Чтение между строкКультура

«Мы вечная тупость друг друга»

Михаил Елизаров поддерживал «Русскую весну». Но теперь молчит и в новом романе «Юдоль» описывает погружение общества в ад, где никто никого не слышит

«Мы вечная тупость друг друга»

Михаил Елизаров. Фото: Сергей Ведяшкин / АГН «Москва»

С конца нулевых Михаил Елизаров, лауреат «Русского Букера» и «Национального бестселлера», оставался одним из самых заметных российских прозаиков. Елизаров всегда был скандальной фигурой: его называли «фашистом», крайне левым и крайне правым, панком от литературы.
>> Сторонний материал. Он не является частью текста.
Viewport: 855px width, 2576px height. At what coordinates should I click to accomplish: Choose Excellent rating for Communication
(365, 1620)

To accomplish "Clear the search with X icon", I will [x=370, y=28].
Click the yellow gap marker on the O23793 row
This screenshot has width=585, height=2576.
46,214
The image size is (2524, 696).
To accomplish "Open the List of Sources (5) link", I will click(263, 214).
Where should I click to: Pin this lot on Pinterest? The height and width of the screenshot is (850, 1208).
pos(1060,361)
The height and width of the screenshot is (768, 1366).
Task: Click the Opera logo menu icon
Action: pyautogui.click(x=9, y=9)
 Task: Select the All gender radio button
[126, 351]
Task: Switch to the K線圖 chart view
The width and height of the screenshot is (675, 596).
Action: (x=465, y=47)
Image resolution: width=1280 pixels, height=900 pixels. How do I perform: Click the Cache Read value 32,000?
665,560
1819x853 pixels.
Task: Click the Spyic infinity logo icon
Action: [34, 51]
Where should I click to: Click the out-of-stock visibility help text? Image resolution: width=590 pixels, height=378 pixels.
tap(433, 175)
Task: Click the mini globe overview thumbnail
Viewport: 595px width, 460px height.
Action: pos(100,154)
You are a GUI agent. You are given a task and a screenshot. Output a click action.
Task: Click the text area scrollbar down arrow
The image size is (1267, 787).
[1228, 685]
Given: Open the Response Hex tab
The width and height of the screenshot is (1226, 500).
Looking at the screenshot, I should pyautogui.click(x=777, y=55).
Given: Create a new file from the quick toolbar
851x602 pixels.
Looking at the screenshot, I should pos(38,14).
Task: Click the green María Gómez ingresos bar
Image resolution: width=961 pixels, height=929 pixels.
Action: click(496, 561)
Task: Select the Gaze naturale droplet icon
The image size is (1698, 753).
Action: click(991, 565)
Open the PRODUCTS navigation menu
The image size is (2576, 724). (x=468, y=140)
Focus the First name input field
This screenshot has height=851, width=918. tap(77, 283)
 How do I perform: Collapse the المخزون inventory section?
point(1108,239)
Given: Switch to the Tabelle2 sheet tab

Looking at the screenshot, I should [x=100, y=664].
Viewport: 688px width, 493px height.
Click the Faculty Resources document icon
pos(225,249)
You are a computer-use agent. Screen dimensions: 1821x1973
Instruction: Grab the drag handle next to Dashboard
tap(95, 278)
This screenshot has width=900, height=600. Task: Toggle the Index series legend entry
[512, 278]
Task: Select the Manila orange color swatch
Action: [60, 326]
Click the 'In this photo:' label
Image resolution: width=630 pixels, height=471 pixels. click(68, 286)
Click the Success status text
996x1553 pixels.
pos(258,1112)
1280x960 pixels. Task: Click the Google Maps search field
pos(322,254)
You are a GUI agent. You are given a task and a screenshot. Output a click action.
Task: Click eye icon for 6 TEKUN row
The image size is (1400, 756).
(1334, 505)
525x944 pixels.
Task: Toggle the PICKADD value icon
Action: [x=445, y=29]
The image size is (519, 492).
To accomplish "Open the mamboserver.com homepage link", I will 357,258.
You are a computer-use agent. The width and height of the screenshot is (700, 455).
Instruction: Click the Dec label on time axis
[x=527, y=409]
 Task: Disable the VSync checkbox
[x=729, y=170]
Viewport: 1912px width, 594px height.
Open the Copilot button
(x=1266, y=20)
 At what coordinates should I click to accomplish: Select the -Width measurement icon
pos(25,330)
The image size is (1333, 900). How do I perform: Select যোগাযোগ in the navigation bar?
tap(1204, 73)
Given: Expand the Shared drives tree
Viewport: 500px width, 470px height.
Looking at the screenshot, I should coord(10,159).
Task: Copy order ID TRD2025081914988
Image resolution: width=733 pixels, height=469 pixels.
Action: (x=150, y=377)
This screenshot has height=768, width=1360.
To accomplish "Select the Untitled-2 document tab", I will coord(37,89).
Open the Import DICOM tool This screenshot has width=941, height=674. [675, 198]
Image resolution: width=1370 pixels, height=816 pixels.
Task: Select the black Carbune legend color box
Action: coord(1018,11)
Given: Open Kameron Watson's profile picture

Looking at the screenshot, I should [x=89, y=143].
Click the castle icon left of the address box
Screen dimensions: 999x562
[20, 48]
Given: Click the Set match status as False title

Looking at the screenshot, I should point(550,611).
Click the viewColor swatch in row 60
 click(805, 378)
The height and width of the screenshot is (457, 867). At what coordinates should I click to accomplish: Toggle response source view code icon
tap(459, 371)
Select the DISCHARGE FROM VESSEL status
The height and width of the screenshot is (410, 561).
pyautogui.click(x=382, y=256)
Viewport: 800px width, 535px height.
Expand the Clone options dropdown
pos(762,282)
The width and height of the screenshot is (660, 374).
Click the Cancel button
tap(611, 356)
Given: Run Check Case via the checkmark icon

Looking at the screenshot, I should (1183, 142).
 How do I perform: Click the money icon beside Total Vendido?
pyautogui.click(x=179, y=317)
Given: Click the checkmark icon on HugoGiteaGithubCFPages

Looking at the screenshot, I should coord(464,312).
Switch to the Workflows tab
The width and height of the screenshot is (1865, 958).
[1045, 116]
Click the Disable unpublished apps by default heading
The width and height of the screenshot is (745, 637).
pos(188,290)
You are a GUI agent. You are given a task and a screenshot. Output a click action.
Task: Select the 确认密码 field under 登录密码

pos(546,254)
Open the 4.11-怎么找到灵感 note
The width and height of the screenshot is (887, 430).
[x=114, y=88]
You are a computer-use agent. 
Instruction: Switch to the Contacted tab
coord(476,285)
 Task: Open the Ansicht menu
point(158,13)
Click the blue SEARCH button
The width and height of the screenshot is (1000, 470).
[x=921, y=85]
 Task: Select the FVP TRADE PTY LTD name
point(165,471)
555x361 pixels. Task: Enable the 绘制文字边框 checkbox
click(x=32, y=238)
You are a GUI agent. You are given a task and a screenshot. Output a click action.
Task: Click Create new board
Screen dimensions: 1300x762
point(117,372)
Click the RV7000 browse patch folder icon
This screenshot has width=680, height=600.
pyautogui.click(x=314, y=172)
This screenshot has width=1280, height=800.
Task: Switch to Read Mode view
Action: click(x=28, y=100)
В 2014-м он поддержал донбасских ополченцев, считая их действия проявлением воли жителей и не связывая их с манипуляциями путинского режима. Позже он говорил, что российская власть предала этих людей. Об украинской власти он отзывался в сугубо негативном ключе: давал интервью Захару Прилепину, Дмитрию Пучкову, газете «Завтра», появлялся на «День ТВ» и «Эхе Москвы».

Но с февраля 2022 года Михаил Елизаров хранит о войне публичное молчание и держит дистанцию от Z-среды. Хотя читатели задаются вопросами, газета «Завтра» называет его «культовым писателем Мордора», а сам он регулярно выступает как «пост-бард-исполнитель» (некоторые песни «патриоты» сочли оскорбительными).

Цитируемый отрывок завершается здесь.